Vergangenen Samstagabend, Brügglifeld: Markus Neumayr ist im Freudentaumel. Er zieht das Trikot aus, dreht eine kleine Ehrenrunde und lässt sich von den Fans des FC Aarau für sein Tor zum 2:0 gegen Lausanne feiern. Doch das Ganze hat einen Schönheitsfehler: Der 33-jährige Deutsche wird von Schiedsrichter Nikolaj Hänni wegen übertriebenen Torjubels verwarnt. Es ist Neumayrs vierte gelbe Karte in dieser Saison.

Er fehlt heute im Auswärtsspiel gegen Schaffhausen. Ganz ungelegen kommt Neumayr die Sperre allerdings nicht. Der zentrale Mittelfeldspieler plagt sich seit Wochen mit Problemen im rechten Knie herum. «Die Schmerzen sind so stark, dass ich Tabletten nehmen muss», sagt Neumayr. Eine Pause tut ihm gut. Umso mehr, als die Partie in Schaffhausen auf Kunstrasen gespielt wird. Auf einer Plastikunterlage werden die Gelenke besonders strapaziert.

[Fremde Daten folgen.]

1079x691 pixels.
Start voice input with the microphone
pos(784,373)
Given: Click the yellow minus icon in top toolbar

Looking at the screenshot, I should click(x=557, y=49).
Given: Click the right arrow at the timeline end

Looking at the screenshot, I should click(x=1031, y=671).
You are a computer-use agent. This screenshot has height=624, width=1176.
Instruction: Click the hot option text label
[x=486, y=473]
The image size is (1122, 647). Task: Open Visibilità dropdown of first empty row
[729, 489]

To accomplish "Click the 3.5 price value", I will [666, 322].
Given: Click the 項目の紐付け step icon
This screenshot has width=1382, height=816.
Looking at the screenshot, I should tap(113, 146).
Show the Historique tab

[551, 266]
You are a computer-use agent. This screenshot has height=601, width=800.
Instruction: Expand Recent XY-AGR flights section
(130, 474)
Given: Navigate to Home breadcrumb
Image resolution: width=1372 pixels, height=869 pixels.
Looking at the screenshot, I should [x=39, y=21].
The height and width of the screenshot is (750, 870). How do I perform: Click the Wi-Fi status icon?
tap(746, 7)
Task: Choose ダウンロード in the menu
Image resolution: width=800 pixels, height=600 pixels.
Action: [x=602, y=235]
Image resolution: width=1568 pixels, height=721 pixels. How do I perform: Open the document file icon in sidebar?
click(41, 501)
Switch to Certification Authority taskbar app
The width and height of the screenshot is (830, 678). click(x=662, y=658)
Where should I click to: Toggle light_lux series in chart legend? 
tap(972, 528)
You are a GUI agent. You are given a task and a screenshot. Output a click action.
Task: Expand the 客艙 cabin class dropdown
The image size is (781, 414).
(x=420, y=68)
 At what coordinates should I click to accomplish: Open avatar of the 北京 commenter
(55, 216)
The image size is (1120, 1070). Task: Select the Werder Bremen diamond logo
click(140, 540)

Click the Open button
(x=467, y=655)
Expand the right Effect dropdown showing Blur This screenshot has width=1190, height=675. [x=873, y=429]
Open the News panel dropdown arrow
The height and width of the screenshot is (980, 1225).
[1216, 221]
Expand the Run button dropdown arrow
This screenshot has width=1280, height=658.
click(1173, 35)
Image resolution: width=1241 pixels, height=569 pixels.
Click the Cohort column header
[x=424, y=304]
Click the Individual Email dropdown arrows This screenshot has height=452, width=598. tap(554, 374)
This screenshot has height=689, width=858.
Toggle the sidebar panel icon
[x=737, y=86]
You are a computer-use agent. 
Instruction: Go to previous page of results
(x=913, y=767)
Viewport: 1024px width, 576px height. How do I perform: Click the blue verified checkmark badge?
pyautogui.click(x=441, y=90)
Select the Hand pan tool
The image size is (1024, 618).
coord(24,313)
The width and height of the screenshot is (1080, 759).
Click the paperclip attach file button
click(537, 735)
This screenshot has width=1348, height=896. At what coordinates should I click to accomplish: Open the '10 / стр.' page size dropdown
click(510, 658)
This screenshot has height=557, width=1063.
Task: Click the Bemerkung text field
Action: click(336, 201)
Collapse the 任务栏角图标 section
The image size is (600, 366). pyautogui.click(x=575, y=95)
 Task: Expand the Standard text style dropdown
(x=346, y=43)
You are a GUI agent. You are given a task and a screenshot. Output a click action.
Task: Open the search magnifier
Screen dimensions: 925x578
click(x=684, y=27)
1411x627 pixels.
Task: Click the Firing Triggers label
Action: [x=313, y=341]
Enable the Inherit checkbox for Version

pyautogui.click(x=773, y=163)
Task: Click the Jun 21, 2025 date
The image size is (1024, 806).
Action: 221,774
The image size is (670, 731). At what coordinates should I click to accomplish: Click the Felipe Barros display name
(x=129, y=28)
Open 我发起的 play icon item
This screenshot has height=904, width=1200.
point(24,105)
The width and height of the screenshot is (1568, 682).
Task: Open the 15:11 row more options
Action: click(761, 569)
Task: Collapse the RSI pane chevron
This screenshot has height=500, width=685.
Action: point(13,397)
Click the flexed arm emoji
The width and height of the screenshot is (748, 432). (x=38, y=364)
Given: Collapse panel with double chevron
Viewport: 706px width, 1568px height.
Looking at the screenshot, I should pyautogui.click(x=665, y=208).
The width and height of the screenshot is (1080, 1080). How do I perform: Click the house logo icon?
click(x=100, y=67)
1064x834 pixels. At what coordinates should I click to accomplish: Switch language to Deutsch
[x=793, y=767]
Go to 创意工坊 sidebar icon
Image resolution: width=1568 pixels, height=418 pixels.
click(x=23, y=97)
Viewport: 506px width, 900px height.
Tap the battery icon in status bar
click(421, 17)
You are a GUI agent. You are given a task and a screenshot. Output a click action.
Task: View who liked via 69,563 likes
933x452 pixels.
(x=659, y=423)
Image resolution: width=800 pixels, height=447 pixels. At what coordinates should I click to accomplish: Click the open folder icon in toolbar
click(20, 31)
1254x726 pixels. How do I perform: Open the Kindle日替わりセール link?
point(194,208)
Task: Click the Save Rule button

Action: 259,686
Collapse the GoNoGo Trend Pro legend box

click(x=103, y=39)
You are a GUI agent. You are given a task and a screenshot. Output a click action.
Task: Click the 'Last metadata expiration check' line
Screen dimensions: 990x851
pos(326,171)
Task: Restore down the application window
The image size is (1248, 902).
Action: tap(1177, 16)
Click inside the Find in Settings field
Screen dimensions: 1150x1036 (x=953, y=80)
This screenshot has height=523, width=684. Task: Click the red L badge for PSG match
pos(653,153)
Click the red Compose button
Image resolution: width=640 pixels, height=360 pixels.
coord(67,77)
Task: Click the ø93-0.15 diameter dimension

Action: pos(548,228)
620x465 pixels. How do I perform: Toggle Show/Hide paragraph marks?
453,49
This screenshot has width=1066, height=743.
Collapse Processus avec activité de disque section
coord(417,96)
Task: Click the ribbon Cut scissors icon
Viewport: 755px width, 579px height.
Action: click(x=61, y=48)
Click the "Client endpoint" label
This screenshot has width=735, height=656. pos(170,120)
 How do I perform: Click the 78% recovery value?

Neumayr also fehlt im kapitalen Spiel gegen die Nordostschweizer. Doch was hat das alles mit Gianluca Frontino zu tun? Ganz einfach: Die Sperre für Neumayr ist die Chance von Frontino. Er spielt im zentralen, offensiven Mittelfeld, also exakt auf der gleichen Position wie Neumayr. Und Frontino ist dank seiner Technik geradezu prädestiniert für das Spiel auf Kunstrasen.

Auf den ersten Blick spricht vieles für einen Einsatz von Frontino. Auf den zweiten Blick gibt es das eine oder andere Fragezeichen. Es wäre sein erster Einsatz von Beginn an seit dem Heimspiel gegen Chiasso am 25. August. Frontino fehlt es nach einer monatelangen Verletzungspause mit Achillessehnen-Problemen an Kraft und Kondition für 90 Minuten. Es machte lange Zeit den Anschein, als sei die Saison für ihn gelaufen. Dann schoss er im Auswärtsspiel in Genf gegen Servette den wichtigen Treffer zum zwischenzeitlichen 1:1.

Spielt er oder spielt er nicht?

FCA-Trainer Patrick Rahmen lässt sich bezüglich Startformation nicht in die Karten schauen. Frontino selbst fühlt sich fit. «Spätestens seit dem Teileinsatz und dem Tor gegen Servette weiss ich, dass ich auf hohem Challenge-League-Niveau noch mithalten kann», sagt er, «die Energie ist da. Ich brenne auf einen Einsatz. Schliesslich will ich mit Aarau die zwei Barrage-Spiele erreichen.»

Ein Platz in der FCA-Startformation im Spiel in Schaffhausen wäre für Frontino eine besondere Genugtuung. Mehr noch. Für ihn würde ein Herzenswunsch in Erfüllung gehen. Vor neun Jahren gab er sein Debüt als Profi mit dem FC Schaffhausen bei einem 0:0 gegen Winterthur. Es wäre eine schöne Geschichte, wenn Frontino kurz vor dem Rücktritt der aktiven Karriere an der früheren Wirkungsstätte nochmals eine Kostprobe des Könnens abliefern könnte. Es wäre sogar eine Geschichte mit romantischem Hintergrund.

In rund drei Wochen ist dann seine Zeit als Profi vorbei. Am 3. Juni wird er in die USA reisen und Las Vegas unsicher machen. Und am 2. August nimmt Frontino seine Tätigkeit als Versicherungs- und Vorsorgeberater in seiner Heimatstadt Schaffhausen auf und wird Spielertrainer des FC Diessenhofen.